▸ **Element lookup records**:

┌──

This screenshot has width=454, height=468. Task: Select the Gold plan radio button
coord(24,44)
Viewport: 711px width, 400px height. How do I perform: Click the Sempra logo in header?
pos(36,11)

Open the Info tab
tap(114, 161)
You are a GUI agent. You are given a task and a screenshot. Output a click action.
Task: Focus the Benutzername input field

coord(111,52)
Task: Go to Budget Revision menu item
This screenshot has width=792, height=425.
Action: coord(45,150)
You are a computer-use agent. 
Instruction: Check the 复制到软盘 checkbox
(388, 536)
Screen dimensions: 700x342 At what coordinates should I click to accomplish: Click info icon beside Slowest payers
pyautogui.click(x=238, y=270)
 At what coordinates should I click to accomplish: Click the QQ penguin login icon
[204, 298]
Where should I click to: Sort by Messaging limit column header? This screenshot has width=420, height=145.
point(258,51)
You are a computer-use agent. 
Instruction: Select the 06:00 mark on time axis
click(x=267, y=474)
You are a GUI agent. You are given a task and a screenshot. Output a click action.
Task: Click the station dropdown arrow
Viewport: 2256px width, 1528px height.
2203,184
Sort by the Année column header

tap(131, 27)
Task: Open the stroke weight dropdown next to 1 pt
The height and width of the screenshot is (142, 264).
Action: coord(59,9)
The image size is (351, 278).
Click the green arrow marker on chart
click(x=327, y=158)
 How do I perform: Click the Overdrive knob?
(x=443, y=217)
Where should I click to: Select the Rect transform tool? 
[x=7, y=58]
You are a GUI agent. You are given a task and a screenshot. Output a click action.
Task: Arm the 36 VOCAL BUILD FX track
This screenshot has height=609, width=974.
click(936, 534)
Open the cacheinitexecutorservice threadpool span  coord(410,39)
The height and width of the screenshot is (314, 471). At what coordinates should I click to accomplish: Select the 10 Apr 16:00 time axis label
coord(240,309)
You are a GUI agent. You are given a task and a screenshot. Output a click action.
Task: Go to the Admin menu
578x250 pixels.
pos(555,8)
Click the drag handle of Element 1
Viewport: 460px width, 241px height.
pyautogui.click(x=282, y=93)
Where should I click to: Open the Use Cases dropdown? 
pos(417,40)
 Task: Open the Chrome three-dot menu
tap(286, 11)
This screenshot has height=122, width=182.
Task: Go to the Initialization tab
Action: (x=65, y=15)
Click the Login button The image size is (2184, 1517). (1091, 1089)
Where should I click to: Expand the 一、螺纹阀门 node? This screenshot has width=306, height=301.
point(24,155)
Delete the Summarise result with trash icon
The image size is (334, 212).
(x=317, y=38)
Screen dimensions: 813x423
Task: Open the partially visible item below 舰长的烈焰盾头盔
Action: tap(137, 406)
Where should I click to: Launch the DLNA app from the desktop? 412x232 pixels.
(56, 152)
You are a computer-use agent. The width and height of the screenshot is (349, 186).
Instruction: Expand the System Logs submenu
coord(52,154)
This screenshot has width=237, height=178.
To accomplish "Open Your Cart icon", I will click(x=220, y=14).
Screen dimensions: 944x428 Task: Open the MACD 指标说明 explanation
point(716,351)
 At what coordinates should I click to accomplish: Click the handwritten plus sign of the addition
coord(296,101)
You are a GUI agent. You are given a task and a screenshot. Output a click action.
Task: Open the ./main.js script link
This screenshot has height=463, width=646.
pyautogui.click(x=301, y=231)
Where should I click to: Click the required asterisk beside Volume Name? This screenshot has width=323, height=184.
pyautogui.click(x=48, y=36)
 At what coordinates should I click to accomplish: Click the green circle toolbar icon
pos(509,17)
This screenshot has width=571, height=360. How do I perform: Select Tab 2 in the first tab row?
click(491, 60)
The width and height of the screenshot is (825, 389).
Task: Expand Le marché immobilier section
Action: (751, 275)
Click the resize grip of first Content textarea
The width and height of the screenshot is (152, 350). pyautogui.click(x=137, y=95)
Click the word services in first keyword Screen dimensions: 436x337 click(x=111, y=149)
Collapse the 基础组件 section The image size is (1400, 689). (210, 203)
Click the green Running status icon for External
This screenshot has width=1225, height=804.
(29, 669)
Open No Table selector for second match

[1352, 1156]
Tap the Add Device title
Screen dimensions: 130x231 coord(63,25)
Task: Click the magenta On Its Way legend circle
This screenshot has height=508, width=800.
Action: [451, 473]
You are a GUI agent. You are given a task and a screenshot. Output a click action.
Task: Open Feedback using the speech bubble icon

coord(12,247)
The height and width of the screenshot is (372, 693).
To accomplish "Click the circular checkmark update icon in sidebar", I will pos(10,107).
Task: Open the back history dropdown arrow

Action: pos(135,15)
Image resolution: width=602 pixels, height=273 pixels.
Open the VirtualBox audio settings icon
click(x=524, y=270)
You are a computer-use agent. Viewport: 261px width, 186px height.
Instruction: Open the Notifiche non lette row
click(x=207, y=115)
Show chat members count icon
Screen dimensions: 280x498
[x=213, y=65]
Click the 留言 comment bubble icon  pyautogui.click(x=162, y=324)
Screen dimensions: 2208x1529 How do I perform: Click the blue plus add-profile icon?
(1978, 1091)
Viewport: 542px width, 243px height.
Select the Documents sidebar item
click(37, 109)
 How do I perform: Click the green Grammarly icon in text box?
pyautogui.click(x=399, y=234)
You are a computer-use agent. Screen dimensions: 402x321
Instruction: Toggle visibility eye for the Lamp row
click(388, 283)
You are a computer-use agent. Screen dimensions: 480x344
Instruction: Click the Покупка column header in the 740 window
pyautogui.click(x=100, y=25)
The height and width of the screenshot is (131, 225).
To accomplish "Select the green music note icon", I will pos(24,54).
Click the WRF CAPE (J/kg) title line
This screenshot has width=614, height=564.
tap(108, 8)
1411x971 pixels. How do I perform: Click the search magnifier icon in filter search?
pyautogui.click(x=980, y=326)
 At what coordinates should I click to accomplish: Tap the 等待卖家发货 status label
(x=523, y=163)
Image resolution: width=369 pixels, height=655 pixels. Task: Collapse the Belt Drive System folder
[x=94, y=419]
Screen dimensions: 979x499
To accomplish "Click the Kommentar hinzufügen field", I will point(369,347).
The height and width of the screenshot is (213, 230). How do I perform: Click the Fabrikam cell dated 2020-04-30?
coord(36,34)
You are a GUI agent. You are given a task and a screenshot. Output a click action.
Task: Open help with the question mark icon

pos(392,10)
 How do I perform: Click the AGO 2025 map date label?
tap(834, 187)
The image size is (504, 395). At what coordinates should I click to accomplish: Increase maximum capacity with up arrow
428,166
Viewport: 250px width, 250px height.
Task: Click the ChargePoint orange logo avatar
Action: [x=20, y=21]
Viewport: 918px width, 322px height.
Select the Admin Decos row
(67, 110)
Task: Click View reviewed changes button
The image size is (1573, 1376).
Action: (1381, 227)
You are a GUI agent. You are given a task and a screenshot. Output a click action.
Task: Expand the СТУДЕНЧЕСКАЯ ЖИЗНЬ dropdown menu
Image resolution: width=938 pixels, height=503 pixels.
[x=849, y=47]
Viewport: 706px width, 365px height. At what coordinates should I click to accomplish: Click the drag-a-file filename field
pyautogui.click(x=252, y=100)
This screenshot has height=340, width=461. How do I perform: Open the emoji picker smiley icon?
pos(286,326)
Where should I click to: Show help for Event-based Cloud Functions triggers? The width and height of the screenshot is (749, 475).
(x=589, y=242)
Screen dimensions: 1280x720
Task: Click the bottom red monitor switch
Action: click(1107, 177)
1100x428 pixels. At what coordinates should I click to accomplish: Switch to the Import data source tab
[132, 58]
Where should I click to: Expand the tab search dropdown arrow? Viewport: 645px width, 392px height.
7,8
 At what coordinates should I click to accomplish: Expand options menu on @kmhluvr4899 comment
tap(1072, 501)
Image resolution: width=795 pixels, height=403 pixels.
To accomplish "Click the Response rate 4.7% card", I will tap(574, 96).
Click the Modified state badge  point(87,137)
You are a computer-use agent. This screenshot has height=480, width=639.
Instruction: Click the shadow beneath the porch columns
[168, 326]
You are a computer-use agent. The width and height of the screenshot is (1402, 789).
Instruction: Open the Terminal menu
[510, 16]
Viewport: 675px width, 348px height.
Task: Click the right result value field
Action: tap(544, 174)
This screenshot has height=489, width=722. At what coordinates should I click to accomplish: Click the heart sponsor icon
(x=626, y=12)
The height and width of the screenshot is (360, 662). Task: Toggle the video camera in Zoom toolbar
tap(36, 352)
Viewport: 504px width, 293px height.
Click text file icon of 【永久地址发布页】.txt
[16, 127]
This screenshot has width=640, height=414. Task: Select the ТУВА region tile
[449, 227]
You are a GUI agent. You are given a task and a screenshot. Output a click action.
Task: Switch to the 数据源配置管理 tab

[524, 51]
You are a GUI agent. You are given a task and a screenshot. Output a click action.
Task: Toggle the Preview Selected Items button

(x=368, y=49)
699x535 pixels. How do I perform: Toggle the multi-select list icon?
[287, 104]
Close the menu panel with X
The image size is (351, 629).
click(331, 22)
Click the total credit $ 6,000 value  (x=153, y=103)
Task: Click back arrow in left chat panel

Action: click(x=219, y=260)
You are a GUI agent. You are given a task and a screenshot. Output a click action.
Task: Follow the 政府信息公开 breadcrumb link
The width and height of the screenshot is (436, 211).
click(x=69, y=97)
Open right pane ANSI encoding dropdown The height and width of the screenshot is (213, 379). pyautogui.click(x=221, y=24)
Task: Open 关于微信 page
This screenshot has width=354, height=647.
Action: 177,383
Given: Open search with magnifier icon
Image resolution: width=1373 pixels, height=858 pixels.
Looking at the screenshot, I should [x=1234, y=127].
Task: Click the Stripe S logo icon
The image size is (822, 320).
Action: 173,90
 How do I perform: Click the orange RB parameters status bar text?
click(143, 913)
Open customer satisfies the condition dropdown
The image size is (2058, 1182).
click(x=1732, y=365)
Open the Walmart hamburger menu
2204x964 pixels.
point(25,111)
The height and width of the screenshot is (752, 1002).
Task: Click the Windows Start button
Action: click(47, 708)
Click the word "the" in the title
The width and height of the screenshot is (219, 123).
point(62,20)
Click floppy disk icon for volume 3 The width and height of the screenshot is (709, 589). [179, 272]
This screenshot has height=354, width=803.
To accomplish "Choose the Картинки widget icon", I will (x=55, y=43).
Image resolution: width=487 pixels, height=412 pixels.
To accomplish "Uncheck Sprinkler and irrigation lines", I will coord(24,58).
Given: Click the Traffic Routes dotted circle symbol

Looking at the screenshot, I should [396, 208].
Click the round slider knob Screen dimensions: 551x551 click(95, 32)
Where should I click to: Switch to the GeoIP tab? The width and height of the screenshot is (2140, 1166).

└──

▸ **EXERCISE DESCRIPTION**: Return the stretch of the data from the line that contains "How do I perform: Click the Overdrive knob?" through the line that contains "Open the cacheinitexecutorservice", both included, repeating those lines exactly.

▸ **FINISHED EXERCISE**:
 How do I perform: Click the Overdrive knob?
(x=443, y=217)
Where should I click to: Select the Rect transform tool? 
[x=7, y=58]
You are a GUI agent. You are given a task and a screenshot. Output a click action.
Task: Arm the 36 VOCAL BUILD FX track
This screenshot has height=609, width=974.
click(936, 534)
Open the cacheinitexecutorservice threadpool span  coord(410,39)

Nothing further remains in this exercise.